----- Task input -----

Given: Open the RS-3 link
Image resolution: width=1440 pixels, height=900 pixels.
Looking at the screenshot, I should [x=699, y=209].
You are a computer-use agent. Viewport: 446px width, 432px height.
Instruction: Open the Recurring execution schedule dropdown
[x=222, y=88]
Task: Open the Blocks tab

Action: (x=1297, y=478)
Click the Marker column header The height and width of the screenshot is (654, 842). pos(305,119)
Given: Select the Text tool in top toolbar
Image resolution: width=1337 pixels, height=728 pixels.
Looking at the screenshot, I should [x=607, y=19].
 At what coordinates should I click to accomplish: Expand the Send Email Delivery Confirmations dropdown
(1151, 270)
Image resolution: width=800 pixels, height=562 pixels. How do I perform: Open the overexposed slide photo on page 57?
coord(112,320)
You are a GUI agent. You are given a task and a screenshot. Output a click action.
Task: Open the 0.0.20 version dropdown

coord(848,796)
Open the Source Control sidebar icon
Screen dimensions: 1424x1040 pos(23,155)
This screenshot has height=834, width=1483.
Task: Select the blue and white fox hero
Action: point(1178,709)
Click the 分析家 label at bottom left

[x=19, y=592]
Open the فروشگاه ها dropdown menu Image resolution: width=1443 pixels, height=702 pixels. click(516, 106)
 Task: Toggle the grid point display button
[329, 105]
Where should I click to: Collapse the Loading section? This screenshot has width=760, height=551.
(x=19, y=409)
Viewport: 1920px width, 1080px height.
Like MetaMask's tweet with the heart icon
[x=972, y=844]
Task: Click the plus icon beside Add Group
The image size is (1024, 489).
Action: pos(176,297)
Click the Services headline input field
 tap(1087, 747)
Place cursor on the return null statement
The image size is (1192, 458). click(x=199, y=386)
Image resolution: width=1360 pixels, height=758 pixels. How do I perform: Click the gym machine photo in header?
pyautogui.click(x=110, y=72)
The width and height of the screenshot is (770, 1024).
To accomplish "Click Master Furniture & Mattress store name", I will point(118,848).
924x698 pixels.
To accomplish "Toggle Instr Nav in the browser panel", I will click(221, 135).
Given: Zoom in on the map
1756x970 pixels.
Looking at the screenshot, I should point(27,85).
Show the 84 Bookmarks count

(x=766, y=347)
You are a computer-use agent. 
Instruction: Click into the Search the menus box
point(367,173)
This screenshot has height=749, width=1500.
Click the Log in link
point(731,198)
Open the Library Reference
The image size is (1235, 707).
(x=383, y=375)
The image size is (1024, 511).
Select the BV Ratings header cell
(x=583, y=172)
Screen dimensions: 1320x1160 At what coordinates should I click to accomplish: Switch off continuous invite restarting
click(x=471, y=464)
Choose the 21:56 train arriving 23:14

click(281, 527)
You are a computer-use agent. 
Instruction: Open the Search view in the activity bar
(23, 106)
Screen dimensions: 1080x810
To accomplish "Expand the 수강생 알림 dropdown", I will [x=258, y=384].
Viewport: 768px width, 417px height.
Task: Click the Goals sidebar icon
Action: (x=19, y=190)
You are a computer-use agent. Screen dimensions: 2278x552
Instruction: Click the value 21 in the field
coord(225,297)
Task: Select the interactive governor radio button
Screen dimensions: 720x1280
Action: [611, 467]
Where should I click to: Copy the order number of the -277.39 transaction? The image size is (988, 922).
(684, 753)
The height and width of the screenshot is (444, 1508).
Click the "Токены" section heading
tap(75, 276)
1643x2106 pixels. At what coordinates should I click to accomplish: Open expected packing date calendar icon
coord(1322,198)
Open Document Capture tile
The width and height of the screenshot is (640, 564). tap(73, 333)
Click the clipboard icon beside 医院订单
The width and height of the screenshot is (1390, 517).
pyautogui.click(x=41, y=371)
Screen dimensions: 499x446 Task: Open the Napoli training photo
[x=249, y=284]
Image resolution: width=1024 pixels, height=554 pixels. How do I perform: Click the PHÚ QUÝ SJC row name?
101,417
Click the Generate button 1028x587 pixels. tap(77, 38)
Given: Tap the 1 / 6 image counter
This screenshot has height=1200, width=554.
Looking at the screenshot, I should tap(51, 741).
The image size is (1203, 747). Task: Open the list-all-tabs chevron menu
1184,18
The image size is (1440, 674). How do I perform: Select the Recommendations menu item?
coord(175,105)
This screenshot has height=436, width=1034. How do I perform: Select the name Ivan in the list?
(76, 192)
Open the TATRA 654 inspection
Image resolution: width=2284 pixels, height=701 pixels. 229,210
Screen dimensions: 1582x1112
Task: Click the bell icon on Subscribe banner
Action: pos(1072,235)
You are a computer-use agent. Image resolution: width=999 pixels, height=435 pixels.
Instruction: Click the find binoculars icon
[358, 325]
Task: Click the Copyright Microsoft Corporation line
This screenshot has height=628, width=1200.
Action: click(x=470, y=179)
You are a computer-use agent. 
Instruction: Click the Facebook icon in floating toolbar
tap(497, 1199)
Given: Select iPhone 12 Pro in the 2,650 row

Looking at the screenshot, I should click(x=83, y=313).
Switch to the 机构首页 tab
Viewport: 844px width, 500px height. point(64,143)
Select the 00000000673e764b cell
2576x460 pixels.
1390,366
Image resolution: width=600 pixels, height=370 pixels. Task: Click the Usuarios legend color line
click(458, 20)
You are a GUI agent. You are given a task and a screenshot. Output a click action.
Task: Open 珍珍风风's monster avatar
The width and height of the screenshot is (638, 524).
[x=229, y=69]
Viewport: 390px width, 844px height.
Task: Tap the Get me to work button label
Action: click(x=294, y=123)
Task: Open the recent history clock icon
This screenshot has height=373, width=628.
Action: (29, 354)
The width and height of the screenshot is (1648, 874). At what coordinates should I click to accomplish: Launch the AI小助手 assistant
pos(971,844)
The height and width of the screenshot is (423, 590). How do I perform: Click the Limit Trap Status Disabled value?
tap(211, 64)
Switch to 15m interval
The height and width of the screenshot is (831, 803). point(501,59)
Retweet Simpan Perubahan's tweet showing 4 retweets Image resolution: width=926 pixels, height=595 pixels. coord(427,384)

-----

> _Exercise_: Among the entries above, the lines between the ones containing "Image resolution: width=1440" and "Click the Marker", inclusive, are to be transcribed exactly. No other line is to be given.

> _The completed task_:
Image resolution: width=1440 pixels, height=900 pixels.
Looking at the screenshot, I should [x=699, y=209].
You are a computer-use agent. Viewport: 446px width, 432px height.
Instruction: Open the Recurring execution schedule dropdown
[x=222, y=88]
Task: Open the Blocks tab

Action: (x=1297, y=478)
Click the Marker column header The height and width of the screenshot is (654, 842). pos(305,119)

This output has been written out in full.